Executive Summary

Generative AI: The Future of Innovation Power

Executive Summary

In these uncertain times, we face the emergence of increasingly sophisticated generative AI models, or GenAI. These models promise to transform society, revolutionize various industries, and drive innovation across multiple sectors. In addition, this technological development potentially marks a significant step towards the creation of more powerful forms of AI in the future, including Artificial General Intelligence (AGI).1

However, these advancements come at a time of complex and unstable geopolitical conditions which bear resemblance to the era before World War I. During that period, industrial growth and an uncertain security environment, along with clashing ideology,  led to a conflict unparalleled in its ferocity and destructiveness.2

Today’s technological breakthroughs, while filled with potential, also bring risks. The geopolitical environment should be a stark reminder of the complexities associated with massive shifts in power and technological capability. As we move towards the development of more advanced AI, we must navigate these complexities with caution, wisdom, and a keen awareness of history.

“This moment provides the United States government with a unique opportunity to lead with conviction as humanity enters a new era.” 

The competition for power and influence in this era will require that the United States, alongside allies and partners, develop government-supported, public-private partnerships that enable continuous technology innovation and deployment. This moment provides the United States government with a unique opportunity to lead with conviction as humanity enters a new era. 

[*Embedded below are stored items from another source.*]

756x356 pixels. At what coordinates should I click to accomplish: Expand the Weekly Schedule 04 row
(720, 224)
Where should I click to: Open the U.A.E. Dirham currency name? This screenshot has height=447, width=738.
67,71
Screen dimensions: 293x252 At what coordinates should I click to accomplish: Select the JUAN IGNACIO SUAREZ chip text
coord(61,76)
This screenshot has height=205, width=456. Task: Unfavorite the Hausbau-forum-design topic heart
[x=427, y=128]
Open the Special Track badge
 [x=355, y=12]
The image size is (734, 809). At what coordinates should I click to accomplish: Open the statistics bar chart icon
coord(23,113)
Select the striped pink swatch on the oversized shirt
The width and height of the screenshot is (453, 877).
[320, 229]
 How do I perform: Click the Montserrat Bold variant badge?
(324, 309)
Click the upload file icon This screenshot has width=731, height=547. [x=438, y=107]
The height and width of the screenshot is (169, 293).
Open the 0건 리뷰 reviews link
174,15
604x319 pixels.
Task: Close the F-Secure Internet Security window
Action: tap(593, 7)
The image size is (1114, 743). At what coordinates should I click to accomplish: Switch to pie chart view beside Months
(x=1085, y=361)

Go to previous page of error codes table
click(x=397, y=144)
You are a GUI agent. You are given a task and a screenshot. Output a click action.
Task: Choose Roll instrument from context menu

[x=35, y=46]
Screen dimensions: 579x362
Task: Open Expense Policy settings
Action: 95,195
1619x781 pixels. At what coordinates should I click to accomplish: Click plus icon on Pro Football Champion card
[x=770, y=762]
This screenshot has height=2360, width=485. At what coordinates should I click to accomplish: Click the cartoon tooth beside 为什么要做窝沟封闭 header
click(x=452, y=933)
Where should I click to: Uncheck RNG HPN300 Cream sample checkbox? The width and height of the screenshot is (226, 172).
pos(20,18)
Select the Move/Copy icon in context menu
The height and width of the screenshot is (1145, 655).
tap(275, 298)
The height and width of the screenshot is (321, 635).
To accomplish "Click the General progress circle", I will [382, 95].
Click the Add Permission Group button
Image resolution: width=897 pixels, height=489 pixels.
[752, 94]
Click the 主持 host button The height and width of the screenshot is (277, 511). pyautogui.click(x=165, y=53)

Two Principles Should Guide U.S. Action

  1. Global Leadership in Generative AI Should Be a U.S. National Security Priority. As the world enters the Age of AI, America’s continued leadership in this field is a crucial national security imperative. Crucial because GenAI has the potential to revolutionize military capabilities, intelligence gathering and analysis, and cyber warfare, all of which means the United States and its allies and partners must maintain a competitive edge. The ability to develop and deploy advanced AI systems can enhance a nation’s strategic advantage, deter potential adversaries, and ensure national security interests are protected. A failure to prioritize AI leadership would leave the country vulnerable to technological dominance by rivals, compromising its security and diminishing its influence on the world stage.
  2. Winning the Platforms Competition is Critical for our National Prosperity. After decades of growth and expansion, the PRC is now facing significant economic headwinds exacerbated by mounting policy challenges. Still, Beijing is relentlessly pursuing its goal of becoming “the world’s primary center for science and high ground for innovation,” which it sees as key to shaping the global balance of power to its advantage.3 While its current GenAI efforts lag behind U.S. platforms, the PRC is among a very short list of nations capable of building and deploying frontier large language models (FLLMs), given its top down leadership structure, immense resources dedicated for this effort, and innovative but constrained talent pool. GenAI is opening a new front in the technology competition. With both the PRC and the United States offering competing visions of the future trajectory of geopolitics, we are entering a new era of uncertainty that could become highly destabilizing, with potentially grave consequences for humanity. 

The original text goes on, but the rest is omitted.